On being a pastor and a friend

I think I’ve learned more about pastoring and friendship in the last week-and-a-half since announcing my resignation at this church than I had in the previous 8 years in ministry here. Much of my focus has been on my job description, the things I’m supposed to do and come up with—teaching, programming, new ideas, resourcing, administration, oversight, and so on. I spent a lot of time worrying about making things happen and whether or not I was meeting the not-always-fleshed-out expectations people had for my role. I’ve often wondered if I’m “making a difference” or “having an impact,” and not always knowing the answer, have kept striving for something unknown. It has led so some frustration and a lot of self-doubt and second-guessing.

You hear things when you are saying goodbye to people that you’re unlikely to hear until then. And it’s in the outpouring of love and care and emotion as we say goodbye that I’m seeing the pastoral calling with new eyes. What ultimately seems to matter and make a difference is that I am there and that I care. I get involved in ordinary life. What mattes is presence.

If I had learned this lesson sooner, it would have saved quite a bit of fretting. I would have cultivated relationships more than I have. I would have done things differently. On the other hand, it’s possible that I couldn’t have learned this lesson without some of the things I’ve struggled with over the years.

I’m sure I’ve known this stuff for a long time, and I’ve certainly heard it before, even repeatedly—not least from the writings of Eugene Peterson, that pastor of pastors—but I also know that most learning happens by experience. At any rate, I take this new perspective to my next call, where there will be new things to learn.

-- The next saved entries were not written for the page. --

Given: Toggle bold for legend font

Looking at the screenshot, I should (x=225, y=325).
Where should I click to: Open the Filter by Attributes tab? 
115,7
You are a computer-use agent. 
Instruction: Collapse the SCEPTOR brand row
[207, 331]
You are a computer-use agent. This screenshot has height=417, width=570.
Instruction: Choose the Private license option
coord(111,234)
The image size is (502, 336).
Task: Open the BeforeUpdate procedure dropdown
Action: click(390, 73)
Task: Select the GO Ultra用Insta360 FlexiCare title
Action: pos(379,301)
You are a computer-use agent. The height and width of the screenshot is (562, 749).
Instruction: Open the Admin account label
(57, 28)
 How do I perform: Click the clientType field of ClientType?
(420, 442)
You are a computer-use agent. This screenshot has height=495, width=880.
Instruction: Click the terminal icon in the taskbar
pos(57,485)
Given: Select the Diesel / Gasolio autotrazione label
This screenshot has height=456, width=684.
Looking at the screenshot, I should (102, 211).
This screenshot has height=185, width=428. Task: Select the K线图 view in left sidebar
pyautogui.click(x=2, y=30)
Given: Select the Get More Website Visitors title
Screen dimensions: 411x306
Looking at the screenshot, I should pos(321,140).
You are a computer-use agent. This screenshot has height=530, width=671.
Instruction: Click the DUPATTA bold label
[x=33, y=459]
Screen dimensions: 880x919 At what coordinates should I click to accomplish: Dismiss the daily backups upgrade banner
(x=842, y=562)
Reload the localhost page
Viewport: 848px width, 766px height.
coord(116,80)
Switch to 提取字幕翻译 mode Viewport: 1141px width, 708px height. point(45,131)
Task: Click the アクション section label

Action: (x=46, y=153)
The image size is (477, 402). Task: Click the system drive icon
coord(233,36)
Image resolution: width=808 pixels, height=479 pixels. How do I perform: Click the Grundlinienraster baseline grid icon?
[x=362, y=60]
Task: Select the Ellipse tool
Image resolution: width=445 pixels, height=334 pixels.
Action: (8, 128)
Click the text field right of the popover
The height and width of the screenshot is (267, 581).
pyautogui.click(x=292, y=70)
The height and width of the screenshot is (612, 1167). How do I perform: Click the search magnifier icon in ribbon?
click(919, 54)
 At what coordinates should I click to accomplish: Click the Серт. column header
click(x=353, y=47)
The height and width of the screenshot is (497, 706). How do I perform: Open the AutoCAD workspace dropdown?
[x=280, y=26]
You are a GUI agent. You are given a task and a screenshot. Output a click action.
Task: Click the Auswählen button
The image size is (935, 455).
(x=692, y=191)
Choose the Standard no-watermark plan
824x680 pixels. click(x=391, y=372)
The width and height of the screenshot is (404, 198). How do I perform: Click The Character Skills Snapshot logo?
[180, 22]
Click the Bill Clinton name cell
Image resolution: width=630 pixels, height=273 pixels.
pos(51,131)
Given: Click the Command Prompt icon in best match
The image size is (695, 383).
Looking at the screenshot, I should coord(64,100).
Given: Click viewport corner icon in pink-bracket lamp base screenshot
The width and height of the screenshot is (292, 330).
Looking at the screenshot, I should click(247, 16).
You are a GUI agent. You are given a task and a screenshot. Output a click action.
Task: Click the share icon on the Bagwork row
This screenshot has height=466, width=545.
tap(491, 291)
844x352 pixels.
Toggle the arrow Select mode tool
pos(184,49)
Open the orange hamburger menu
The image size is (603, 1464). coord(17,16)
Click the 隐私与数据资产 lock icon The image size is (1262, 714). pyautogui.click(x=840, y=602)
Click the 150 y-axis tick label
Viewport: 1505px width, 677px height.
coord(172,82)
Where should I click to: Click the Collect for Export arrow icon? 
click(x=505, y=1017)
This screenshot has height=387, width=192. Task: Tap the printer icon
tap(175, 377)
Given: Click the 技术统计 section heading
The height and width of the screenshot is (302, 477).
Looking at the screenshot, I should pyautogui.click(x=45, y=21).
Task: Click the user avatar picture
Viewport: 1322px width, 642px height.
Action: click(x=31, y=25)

I’ve also begun pondering friendship. My personality has led me to believe that friendship is about time spent together and deep conversations, and that it’s cultivated by being together and talking regularly. I still believe that’s how friendships go really deep. And yet I’m also learning that I will be considered a friend even after intermittent, occasional conversations and connections. Perhaps I should shift my perspective there, too, and not let my insecurities get in my way. Maybe I need to start calling more people “friend” much sooner than I do.